肉体的な負担の大きい「内視鏡検査」の回数を減らすための検査法が求められていた
東北大学は1月14日、国内外の炎症性腸疾患の診断における抗EPCR抗体検査の有用性を明らかにしたと発表した。この研究は、同大病院消化器内科の角田洋一病院講師および、同リウマチ膠原病内科の白井剛志病院講師、同大大学院医学系研究科消化器病態学分野の正宗淳教授と、米国シーダースサイナイ医療センターのMcGovern医師らとの国際共同研究グループによるもの。研究成果は、「Clinical Gastroenterology and Hepatology」電子版に掲載されている。
画像はリリースより
潰瘍性大腸炎とクローン病などの炎症性腸疾患は、若者を中心に患者数が急増している。慢性的な腹痛や下痢によって日常生活に支障があるほか、進学や就職などの社会生活にも影響がある。いずれも国の指定難病で完治する治療はないが、最近は治療法が急速に進歩し、病態に応じてさまざまな治療薬で症状をコントロールすることも可能になりつつある。
一方で、下痢や腹痛などを示す疾患は炎症性腸疾患以外にも多くあるため、病気を正しく診断し、病状をより正確に把握するため、大腸内視鏡検査が必要となる。しかし、内視鏡検査は肉体的にも負担が大きいため、検査の回数を減らすような検査方法の開発が求められている。

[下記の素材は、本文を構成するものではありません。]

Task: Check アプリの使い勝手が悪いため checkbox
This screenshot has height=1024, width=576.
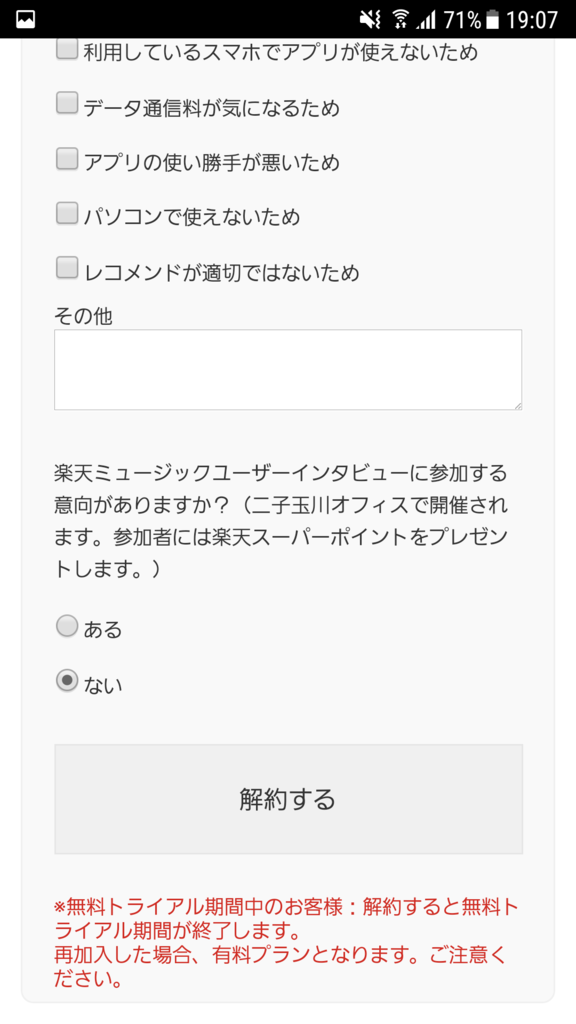Action: click(x=66, y=159)
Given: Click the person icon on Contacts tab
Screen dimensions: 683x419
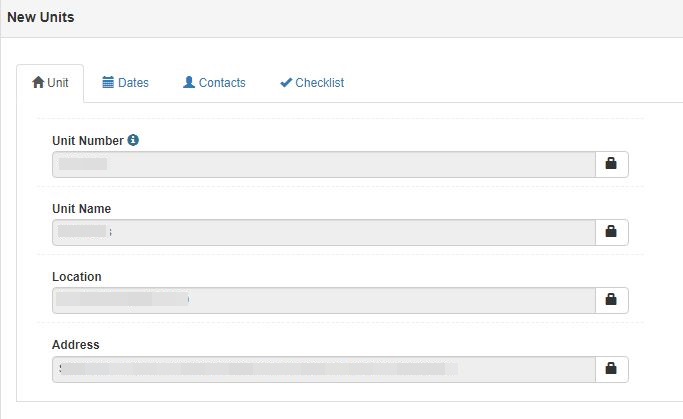Looking at the screenshot, I should pos(189,82).
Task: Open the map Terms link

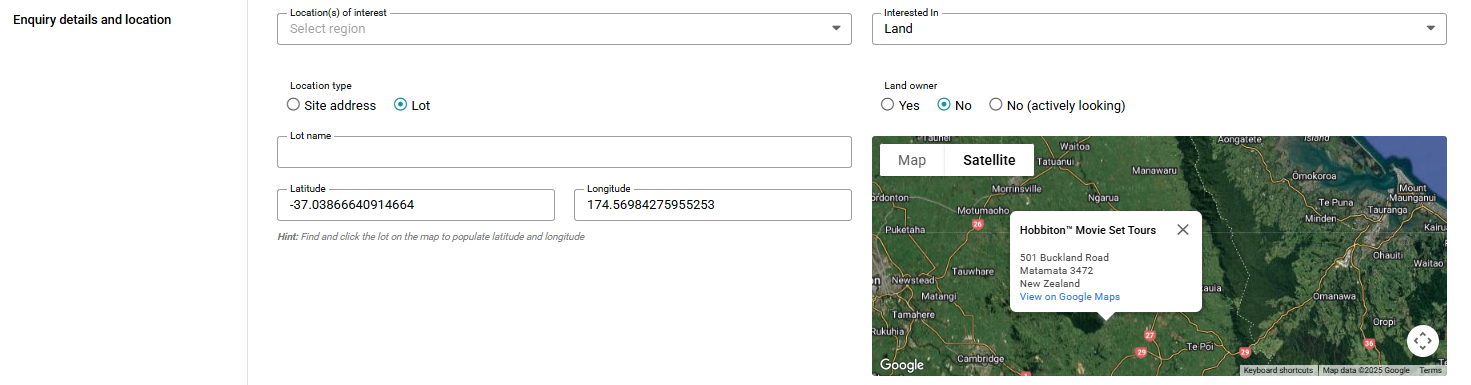Action: pyautogui.click(x=1430, y=370)
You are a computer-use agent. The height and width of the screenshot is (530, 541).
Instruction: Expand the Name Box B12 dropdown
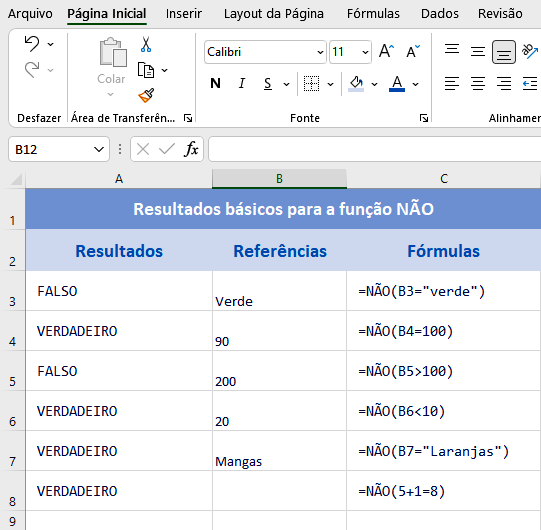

大部分の潰瘍性大腸炎患者で抗EPCR抗体を検出、炎症性腸疾患以外の患者では検出されず
研究グループは今回、炎症性腸疾患の患者や、大腸がんの患者、健常人ボランティアなど、合計300人以上の日本人・米国人の血清サンプルにおける血管内皮細胞プロテインC受容体(EPCR)に対する自己抗体(抗EPCR抗体)を測定。同抗体が大部分の潰瘍性大腸炎の患者で検出される一方、健常人や大腸がんや他の腸炎など炎症性腸疾患ではない患者では検出されないことを発見した。
これにより、同抗体が炎症性腸疾患の診断、特に潰瘍性大腸炎を診断するために非常に有用な検査であることが示された。
内視鏡検査無しで潰瘍性大腸炎の炎症状態を評価できる可能性
今回の研究で、抗EPCR抗体が炎症性腸疾患の患者でどのように変化しているかが明らかにされたことで、同抗体を測定することで潰瘍性大腸炎の診断ができる可能性が示された。さらに、内視鏡による検査無しで潰瘍性大腸炎の炎症の状態が評価できる可能性が示された。
「今後は、この検査が将来の難治化の予測や、患者ごとに適切な治療薬を選択する個別化医療を実現ために、重要な検査となる可能性も期待される」と、研究グループは述べている。